Ahead, the Roman front line extended into clouds of the choking dust so that he could not see their end, and the uniformity of each legionary in terms of his shield and helmet and even the distance from the man beside him and behind him, appealed to Surenas’s sense of order. But this square formation could be more manageable than the last. What had convinced the invaders to cease their ownership of the very horizon itself? Compressing their numbers in this new way gave him a manageable front he could attack. If this change in formation was in any way due to his man secreted within the enemy’s ranks, he would have to be further rewarded …
With the distance to the Romans closing ever more, Surenas could see through the rising dust how formidable and relentless were these men from the West. All the more reason to drench the desert they had come to conquer with their blood.
The spāhbed lowered his lance and chose a single Roman among the thousands lined up before him and the emblem of a bull on the man’s shield danced circles around the tip of the lance as Surenas took aim.
*
With some anxiety, Rufinius waited for the cornicens to blow the order for a general halt as the line of steel-encased horseflesh thundered toward his cohort. But the order never came.

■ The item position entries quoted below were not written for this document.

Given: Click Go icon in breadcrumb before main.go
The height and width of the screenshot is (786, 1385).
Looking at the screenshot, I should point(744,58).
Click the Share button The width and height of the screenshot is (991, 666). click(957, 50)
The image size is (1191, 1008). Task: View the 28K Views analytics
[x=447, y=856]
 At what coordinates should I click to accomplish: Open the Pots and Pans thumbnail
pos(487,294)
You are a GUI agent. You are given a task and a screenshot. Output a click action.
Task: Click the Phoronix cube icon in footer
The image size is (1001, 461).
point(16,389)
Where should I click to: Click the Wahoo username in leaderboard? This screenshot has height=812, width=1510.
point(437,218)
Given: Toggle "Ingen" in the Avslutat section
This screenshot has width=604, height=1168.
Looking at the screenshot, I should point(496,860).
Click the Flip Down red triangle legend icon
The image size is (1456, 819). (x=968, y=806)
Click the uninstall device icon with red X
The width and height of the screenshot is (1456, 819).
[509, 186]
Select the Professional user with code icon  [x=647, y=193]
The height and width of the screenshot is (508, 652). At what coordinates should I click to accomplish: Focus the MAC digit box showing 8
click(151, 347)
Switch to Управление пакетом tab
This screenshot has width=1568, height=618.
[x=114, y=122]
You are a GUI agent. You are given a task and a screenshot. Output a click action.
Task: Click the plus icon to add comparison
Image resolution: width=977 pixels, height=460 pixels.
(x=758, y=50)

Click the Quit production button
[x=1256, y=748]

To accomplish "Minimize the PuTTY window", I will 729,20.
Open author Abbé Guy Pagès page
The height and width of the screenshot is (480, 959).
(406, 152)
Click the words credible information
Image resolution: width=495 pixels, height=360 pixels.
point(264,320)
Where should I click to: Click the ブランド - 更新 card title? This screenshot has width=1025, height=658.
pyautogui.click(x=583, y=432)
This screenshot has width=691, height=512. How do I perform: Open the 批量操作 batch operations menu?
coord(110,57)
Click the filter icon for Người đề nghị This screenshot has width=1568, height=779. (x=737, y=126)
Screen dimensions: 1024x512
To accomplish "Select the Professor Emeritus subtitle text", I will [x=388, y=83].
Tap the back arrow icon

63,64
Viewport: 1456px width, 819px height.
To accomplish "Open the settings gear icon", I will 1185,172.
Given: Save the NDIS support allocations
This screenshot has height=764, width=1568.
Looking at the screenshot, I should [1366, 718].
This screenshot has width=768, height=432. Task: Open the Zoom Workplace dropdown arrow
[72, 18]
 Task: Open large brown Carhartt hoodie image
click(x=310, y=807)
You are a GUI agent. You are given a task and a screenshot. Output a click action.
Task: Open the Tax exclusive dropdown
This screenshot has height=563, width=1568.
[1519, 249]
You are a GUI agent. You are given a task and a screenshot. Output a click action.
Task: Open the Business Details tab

“Pila!” he yelled at the top of his lungs, the order having been repeated up and down the lines. Hundreds of legionaries drew back their arms, cocked for the throw. As Rufinius watched the last fifty feet of the cataphracts’ charge, a calm settled on him. He could hear his own breathing – steady, strong. His heartbeat also slowed as he watched the plumes of sand and dust being kicked up by the galloping hooves and saw the horses’ nostrils flaring and contracting with every breath, the froth streaming from their mouths and the sharp, barbed tip of the approaching lance held steady, unwavering, and coming ever nearer.
“Now!” the optio yelled.
The legionaries hurled their javelins, muscles twitching with the power of the battle’s first strike. The volley of missiles arced from the lines, a thicket of hurtling death. The legionaries watched with anticipation. But the javelins merely clattered against the enemy’s armor like sticks, their tapered shafts now bent and rendered useless. Barely a dozen Parthians dropped from their mounts, only a few of the pila finding what little exposed flesh there was to pierce around the rider’s eyes or the horse’s mouth.
Rufinius registered the emptiness of the Roman defense in the brief moment before the cataphracts and their horses crashed into the cohort. “Scuta!” he shouted at the top of his lungs, the vibration of the pounding hooves stirring the sand beneath his own feet.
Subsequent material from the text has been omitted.